Last week, I shared my personal
commandments inspired by Gretchen Rubin's
The Happiness Project. With the same enthusiasm I felt last week, I continued reading and finished up the book this past weekend.
In
The Happiness Project, Rubin takes you on her organized and methodical journey of spending a year trying to add more happiness to her life. My quick assessment of
The Happiness Project, now that I've finished it, is that it can become an immensely helpful springboard for a happiness project of your own or even just a tool for adding simple practices of encouraging more happiness in your day.

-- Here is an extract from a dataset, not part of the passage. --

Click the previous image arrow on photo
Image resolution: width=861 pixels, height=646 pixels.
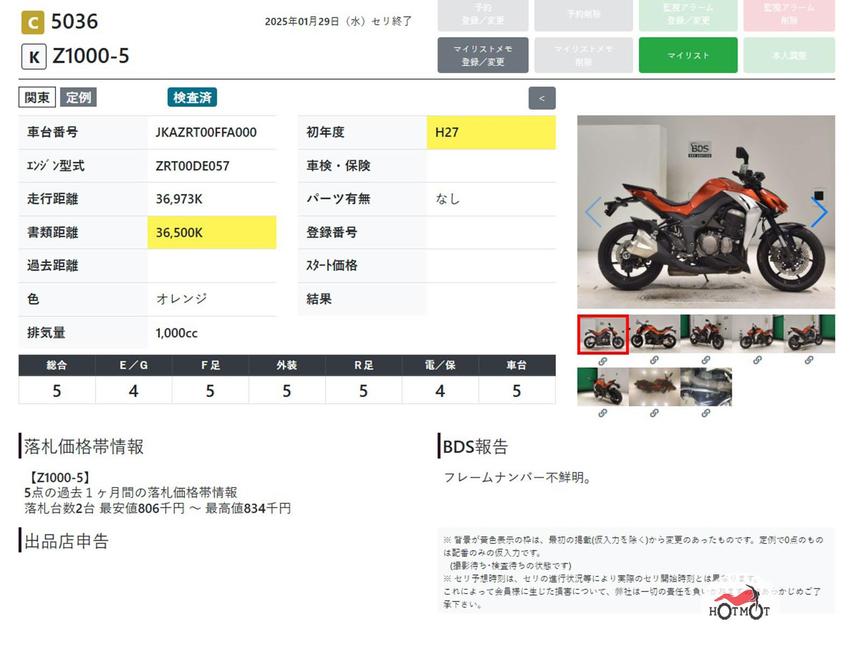593,213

I don't gravitate toward this genre and have never read a self-help book before. But
The Happiness Project seems to expand the genre by coming across more as a memoir of a year in the author's life than explicit instructions on what you are doing right or wrong. Rubin does not claim to be a happiness expert in your life, though she does reference happiness studies and quotes, and often reflects that happiness is a very personal matter with personal choices.
By establishing this tone, the reader is able to take an outsider's view and decide what, if anything, they might want to incorporate or fine-tune for their own happiness. I did not find the author preachy, just honest and educated, and sometimes humorous, too. Other readers may find Rubin too neurotic or too self-involved, but this wasn't an issue for me because I considered that this whole book was about her year trying to add happiness to her own life -- of course it's all about Rubin's thoughts, actions and feelings.
Over the year, Rubin takes each month to focus on a specific area in her life: for example, February was "marriage" and June was "friendship." Then within each area of her life, she defines specific and measurable goals, like "fight right" or "be generous." Some chapters spoke to me more than others, and I imagine that will be a typical reaction for readers depending on your own life circumstances.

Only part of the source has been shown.